Das mais altas esferas do poder até o cidadão comum, não é à toa que Deus esteja sempre na boca do brasileiro, um povo que vive em um país de maioria cristã, onde cultura e fé estão intimamente ligadas e no qual a vida religiosa muitas vezes preenche lacunas deixadas pelo Estado. E isso talvez explique porque o Brasil se destaca quando o assunto é espiritualidade. Segundo a pesquisa Global Religion 2023, produzida pelo instituto Ipsos, aproximadamente nove em cada dez brasileiros acreditar em Deus.
Ricardo Mariano, sociólogo da Religião e professor da Universidade de São Paulo, ressalta que o Brasil costuma se destacar em pesquisas internacionais sobre religiosidade e fé porque a crença em Deus e a espiritualidade estão profundamente intricadas na nossa cultura, mesmo entre quem não tem compromisso com nenhuma religião específica. O que fica explícito em qualquer conversa informal, diante da utilização constante de expressões como "Vai com Deus.", "Graças a Deus!", "Deus me livre." ou "Só Deus sabe…".
Essa acepção foi muito bem explorada pelo sociólogo Roberto DaMatta em seu livro Fé em Deus e pé na tábua: Ou como e por que o trânsito enlouquece no Brasil, onde o autor mostra um cenário com uma alta carga de agressividade e violação das leis que causam um grande número de sinistros e mortes no trânsito brasileiro.
Igualmente genial, o cartunista e humorista Gilberto Maringoni, de forma muito irreverente, utiliza no livro Como Não Enlouquecer no Trânsito. Primeiro e Verdadeiro Livro de Auto Ajuda, o famoso trecho bíblico da gênese da terra para criticar o nosso atual sistema de trânsito:
No princípio era o caos. E Deus criou o céu e a terra. A terra estava sem forma e vazia. Deus disse: “Que exista a luz!”. E a luz começou a existir. Nos outros dias, Deus criou terras e mares, as relvas, as árvores, as estrelas, os peixes e os animais.

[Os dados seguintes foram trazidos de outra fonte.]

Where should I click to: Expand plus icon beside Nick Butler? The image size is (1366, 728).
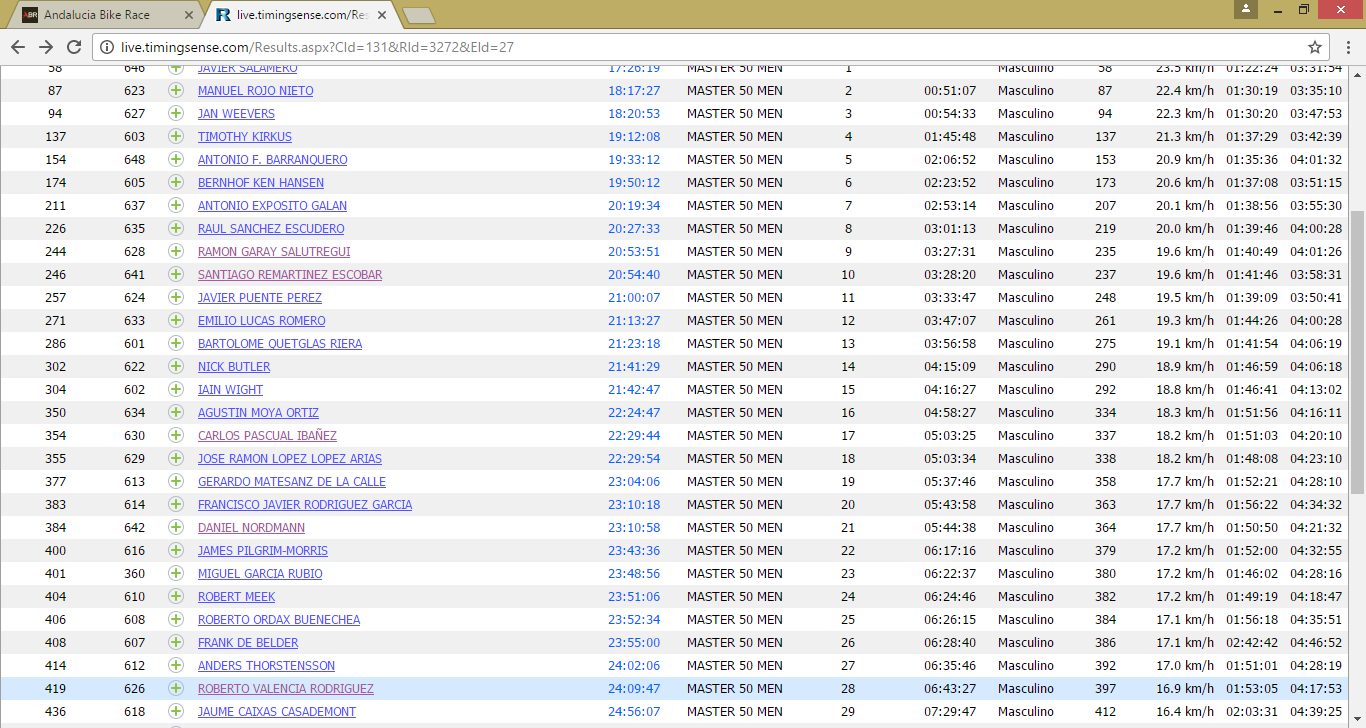click(176, 367)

No sexto, já com a mão meio cansada, criou o homem. E tempos depois, o homem criou o automóvel à sua imagem e semelhança. E vários automóveis reunidos criaram o trânsito engarrafado. E, no fim, voltou-se ao caos.
Toda essa reflexão teve início quando participei, recentemente, de um evento realizados pela biblioteca da Escola de Pública de Trânsito do DetranRS, intitulado Roda de Conversa, que foi a culminância de um projeto que teve início há dois anos, chamado Clube de Leitura e se propôs ao estudo e debate dos capítulos do CTB (Código de Trânsito Brasileiro). Código esse que, durante o evento, foi citado por diversos participantes como sendo 'a Bíblia do trânsito".
De maneira muito elucidante, um deles, a advogado da autarquia Luis Waschburger, discorreu sobre como o pacto social, ou contrato social, explica o surgimento do Estado e a organização da sociedade. Segundo ele, o pacto social é o ato voluntário que marca a transição do estado de natureza para a sociedade civil. No estado de natureza, os seres humanos vivem em igualdade de direitos, mas a ausência de leis civis gera conflitos. Para resolver esses conflitos, é necessário instituir um conjunto de leis civis que criem uma sociedade civil ou estado civil. O pacto social é fundamentado em um acordo entre os cidadãos e uma autoridade, em que os cidadãos abrem mão de alguns direitos individuais em troca da proteção do Estado.
No entanto, no caminho do bem comum, o estado tem deixado tantas lacunas quanto são os buracos das nossas estradas! A sociedade, por sua vez, parece estar dia após dia mais preocupada com o bem-estar individual, a ponto de fazer com que, para que voltemos à barbárie da Idade Média, nos falte apenas um Rei e os feudos. Talvez o que nos reste seja apenas a fé.
Durante muito tempo, acreditei que a fé humana fosse um atributo em vias de extinção. Porém, diante dos horrores praticados diuturnamente nas vias do país, percebo que o ser humano é um ser de muita fé: sobreviver em cidades onde outros humanos conduzem máquinas de mais de uma tonelada, cheias de líquido inflamável, a velocidades sobre-humanas e esperando que todos sigam leis, só crendo em alguma força divina mesmo!